Allí donde hace unos meses las metáforas emergían como géiseres entre bosques de párrafos fértiles, por aquellos valles alfombrados de anécdotas inventadas entre las que crecían enormes arbustos narrativos, hoy solo deambulan algunas solitarias bolas de pelusa, decoradas tan solo con la retórica que aún me acompaña, tan vacías de ideas que hasta la más suave brisa las desplaza sobre el desierto polvoriento en que se ha convertido mi imaginación. Ya no hay nada.
Y lo peor es que no sé cómo regresar a mi paraíso perdido. Lo intento, bien lo sabe dios, aplicando todas las técnicas aprendidas y las genéticamente heredadas, siguiendo al pie de la letra apuntes y recomendaciones, teorías de libros, blogs y publicaciones varias, golpeando con saña tecla tras tecla para terminar borrando de un plumazo párrafos completos antes de haberlos terminado de escribir. Y nada.
Espero al menos que el frío de invierno venidero logre reducir esta inflamación de meninges, esta dilatación cerebral que aprisiona las ideas contra los parietales y las convierte en proyectos inconexos, estériles, en poco más que frases cortas incapaces de unirse para hilar, tan siquiera, un mediocre microcuento medio decente.
Ya os digo.
Nada.

22 de junio de 2007

jet lag

Fotografía de Dbrekke

Voy a dejar este trabajo antes de que me vuelva loco. Lunes, amanezco en Caracas compartiendo sábanas con otra azafata, noruega, creo. Ni siquiera soy capaz de recordar su nombre. Vuelo hacia Europa rodeado de japoneses empeñados en fotografiarse conmigo, contra mí, que sólo quiero dormir. No he dormido ocho horas seguidas desde hace años, dos años y seis meses, exactamente; desde que te fuiste. Londres, es martes, tampoco a ésta la conozco, y tampoco la recordaré.

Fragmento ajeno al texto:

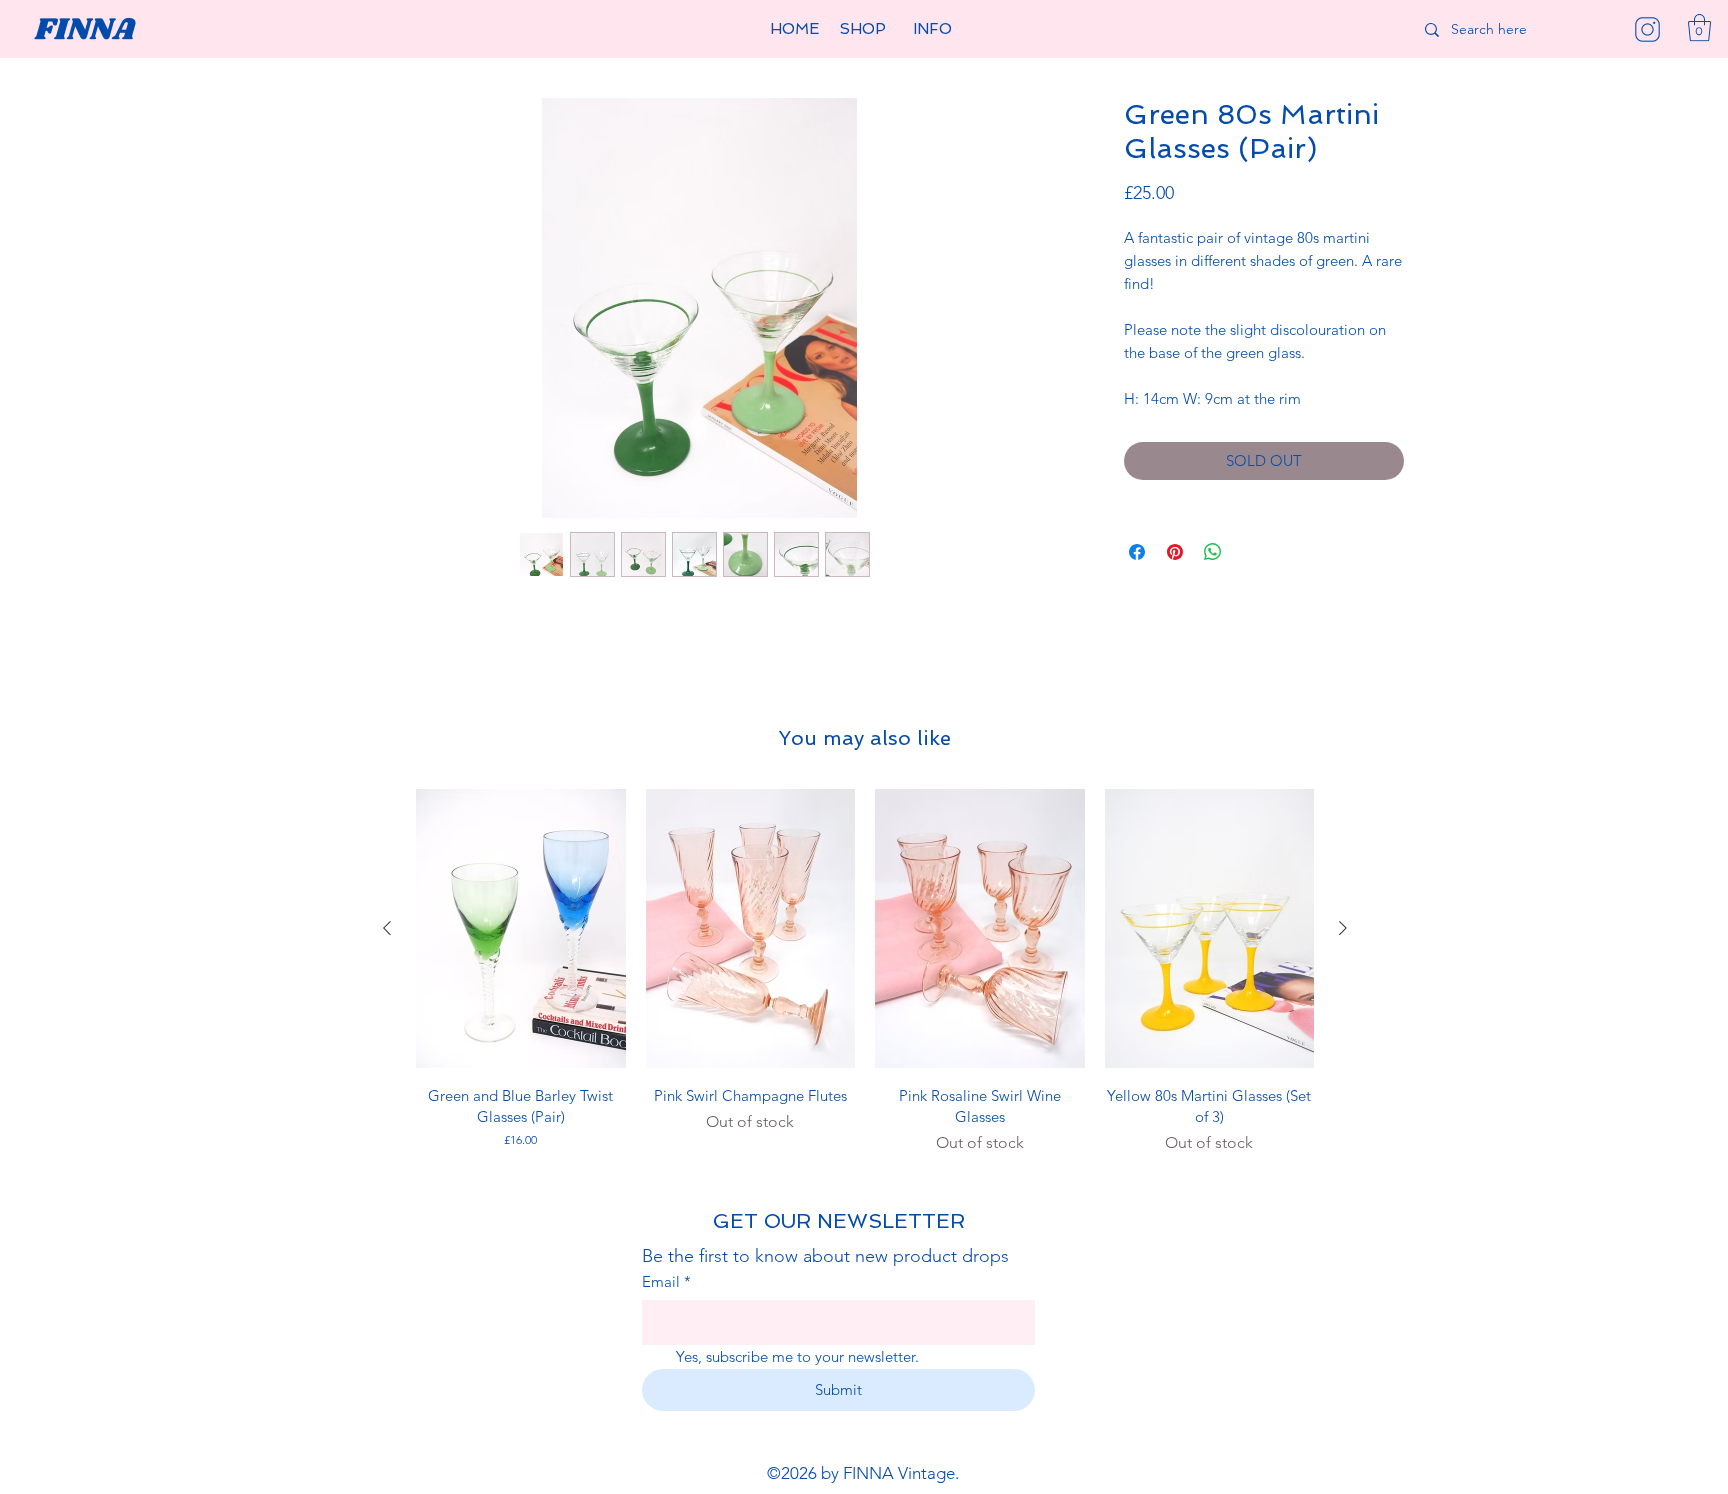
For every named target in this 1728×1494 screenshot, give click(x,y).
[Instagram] (1647, 29)
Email (666, 1281)
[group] (865, 971)
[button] (863, 29)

Me cansan las habitaciones de hotel, iguales en los cinco continentes. Las mujeres con las que despierto, iguales también, también me cansan. Siempre iguales, tan parecidas entre sí, tan distintas a ti. Londres-Río, Río-Cancún, Cancún-Habana. Turistas americanas acodadas en la barra del bar, mojito en mano, mirada carroñera de última hora planeando sobre mi mesa; la que cree ganar es la que ha perdido, la que despierta conmigo. No sé quién es, ni me importa. No quiero salir, me aburre esta monotonía de espacios distintos y tan iguales, cuerpos sin rostro que no dejan huella ni recuerdo alguno. Madrugo. Habana-Madrid, Madrid-Paris. Me parece descubrirte antes de cruzar los Pirineos, junto al pasillo. No me atrevo a mirarte, por si no eres tú, pero te susurro igual que hacía antes, junto al oído, respetando una distancia mínima entre mis labios y ese lóbulo, precioso, mío. Paris, otro hotel, otro día, otra mujer. Tampoco eres tú.